Аналогичный демифологизирующий подход к материалу российской революционной и постреволюционной истории продемонстрировал Николай Митрохин (стипендиат фонда Герды Хенкель, Москва/Берлин), который, подобно Александру фон Плато, попытался в сообщении "Революция и гражданская война как семейная история глазами работников аппарата ЦК КПСС 1950-1980-х годов" применить методы устной истории к исследованию социального состава и поведенческих ориентаций советских партийных функционеров послевоенного образца. В основу исследования Митрохина были положены 17 интервью и мемуарные документы, отражающие биографии 33 представителей партаппарата. Митрохин обратил внимание на слабую представленность в аппарате рабочих и крестьян (менее 1/3 опрошенных) и преобладание выходцев из дореволюционного среднего класса, на отсутствие серьезных, политически мотивированных противоречий внутри семей (вопреки распространенному мифу о революции и гражданской войне как братоубийственном противостоянии), а также на мирное сосуществование в рамках семьи коммунистических ценностей с вполне традиционными (последние транслировались и поддерживались преимущественно женщинами). В заключение Митрохин констатировал, что определяющее влияние на формирование состава партаппарата оказали механизмы социальной мимикрии среднего класса, обеспечившего себе эффективные средства выживания в новых политических условиях.
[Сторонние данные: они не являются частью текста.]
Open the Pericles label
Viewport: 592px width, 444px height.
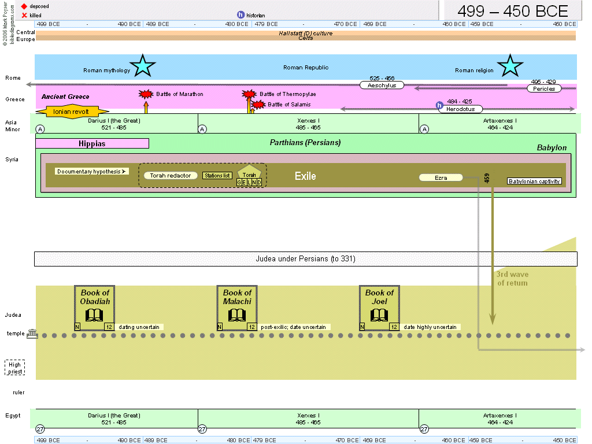544,88
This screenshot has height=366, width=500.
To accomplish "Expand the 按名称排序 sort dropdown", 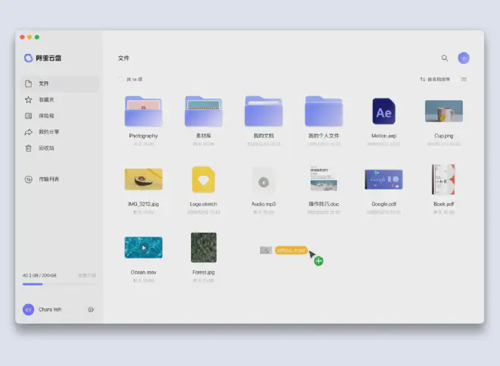I will click(435, 79).
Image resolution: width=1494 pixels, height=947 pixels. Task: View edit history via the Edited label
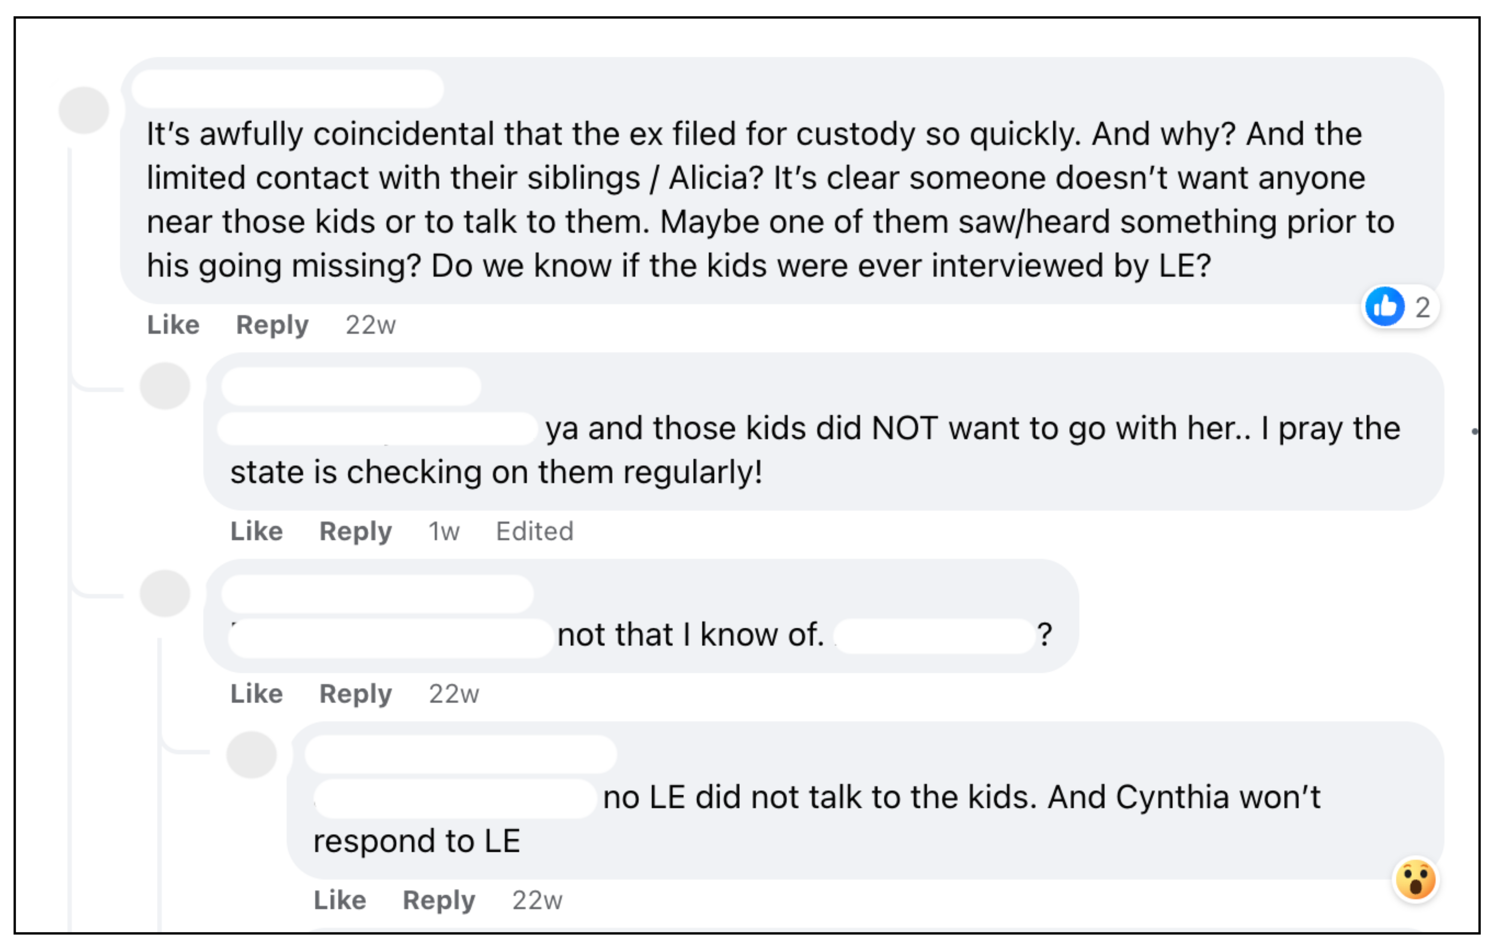click(534, 531)
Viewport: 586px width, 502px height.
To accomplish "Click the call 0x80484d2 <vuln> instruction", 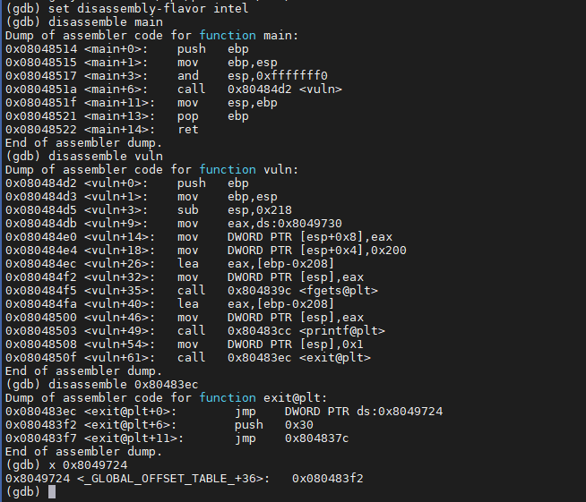I will (x=260, y=89).
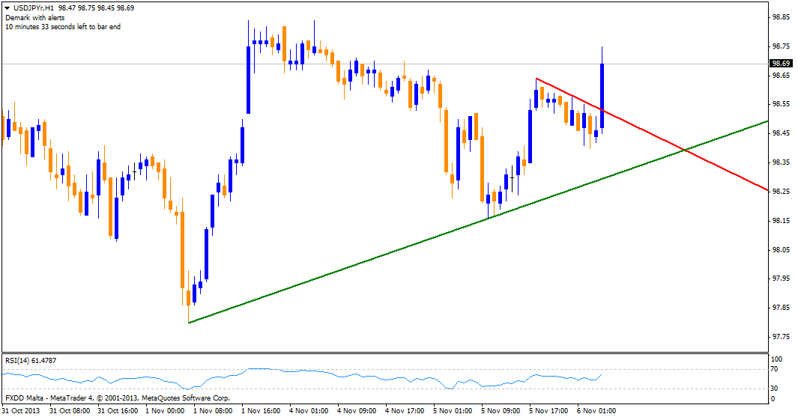The height and width of the screenshot is (417, 798).
Task: Click the 1 Nov 16:00 time label
Action: click(x=261, y=411)
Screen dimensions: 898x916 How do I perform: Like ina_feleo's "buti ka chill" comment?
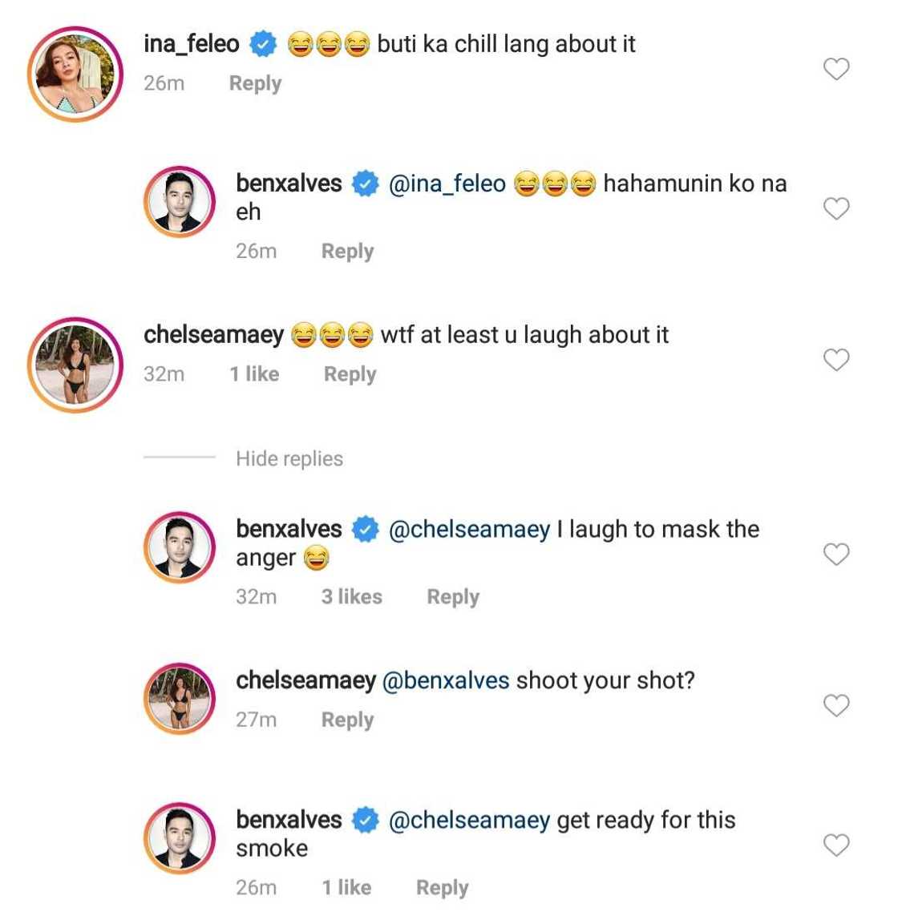pyautogui.click(x=836, y=70)
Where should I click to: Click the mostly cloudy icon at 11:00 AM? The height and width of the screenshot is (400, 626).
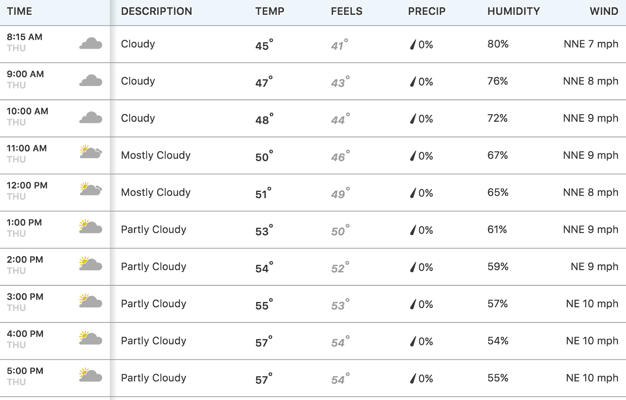(91, 152)
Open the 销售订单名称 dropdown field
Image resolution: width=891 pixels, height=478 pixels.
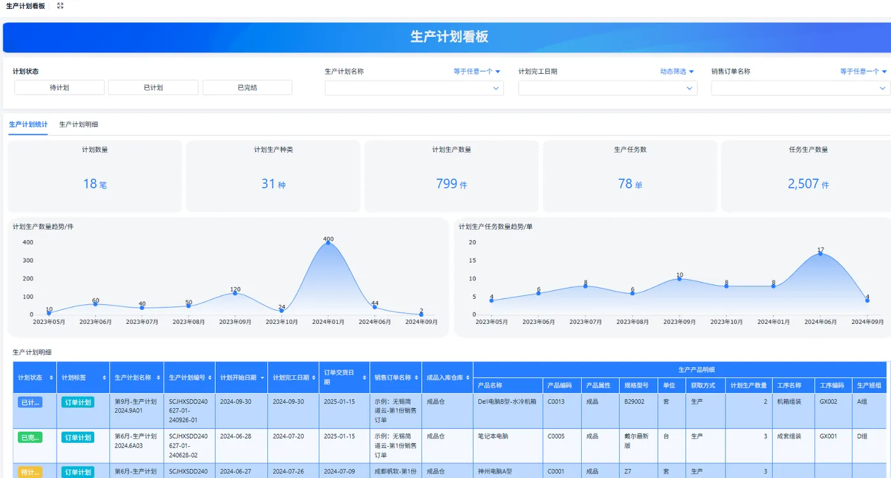coord(801,88)
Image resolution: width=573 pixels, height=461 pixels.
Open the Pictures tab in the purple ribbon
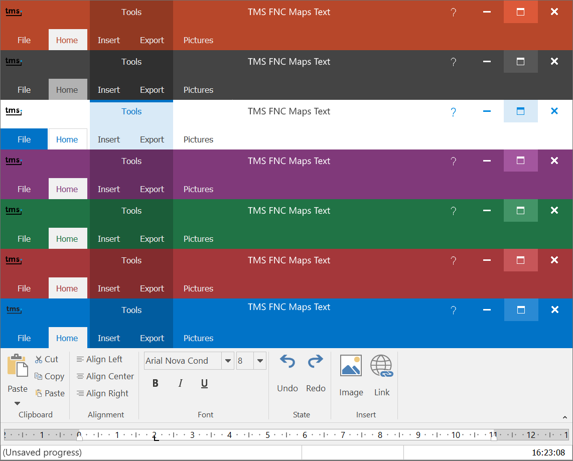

Заключительным аккордом дня стал доклад музыковеда Марины Раку (Государственный институт искусствознания, Москва ) "Музыка революции" в поисках языка", в котором была предложена "музыкальная генеалогия революции", то есть анализ трансформаций музыкального языка, сопутствовавших формированию революционного сознания. В нем, как и в предшествующих, был радикально проблематизирован тезис о наличии принципиального разрыва между до- и послереволюционной культурой. Набросав историю поисков нового музыкального языка - от амбициозных утопических проектов Скрябина до экспериментов Мясковского, Щербакова и Фейнберга в 20-е годы - и проанализировав арсенал образов, в которые русские композиторы первой четверти ХХ века пытались облечь опыт революционных событий, Раку убедительно показала, что как с формальной, так и с содержательной точки зрения эти поиски отнюдь не отмечены принципиальной новизной. Напротив, для создания революционного музыкального языка активно аппроприировались элементы разнообразных традиционных жанров, преимущественно низовых (городской романс, шансон и т.п.). Вместе с тем в раннесоветской музыке, перерабатывающей прежде всего опыт Мусоргского, отчетливо просматривается тенденция к воплощению революционного порыва в образах разбойника и юродивого, что свидетельствует о том, что создававшие ее представители интеллигенции ощущали себя вовсе не активными участниками революционного прорыва, а жертвами бессмысленного народного бунта.

В целом развернувшаяся в ходе чтений полемика обнаружила исходную парадоксальность антропологического анализа феномена революции: в то время как в теоретических построениях на эту тему преобладали мотивы "события" и "разрыва", в конкретно-исторических штудиях, напротив, настойчиво подчеркивалось, что в реальных исторических процессах, описываемых как революционные, принципиального разрыва вовсе не происходило, а риторика радикального преображения лишь маскировала преемственность. Именно в этом несовпадении революции с самой собой, в зазоре между опытом и формами его репрезентации и состоит главная проблема антропологического исследования революции.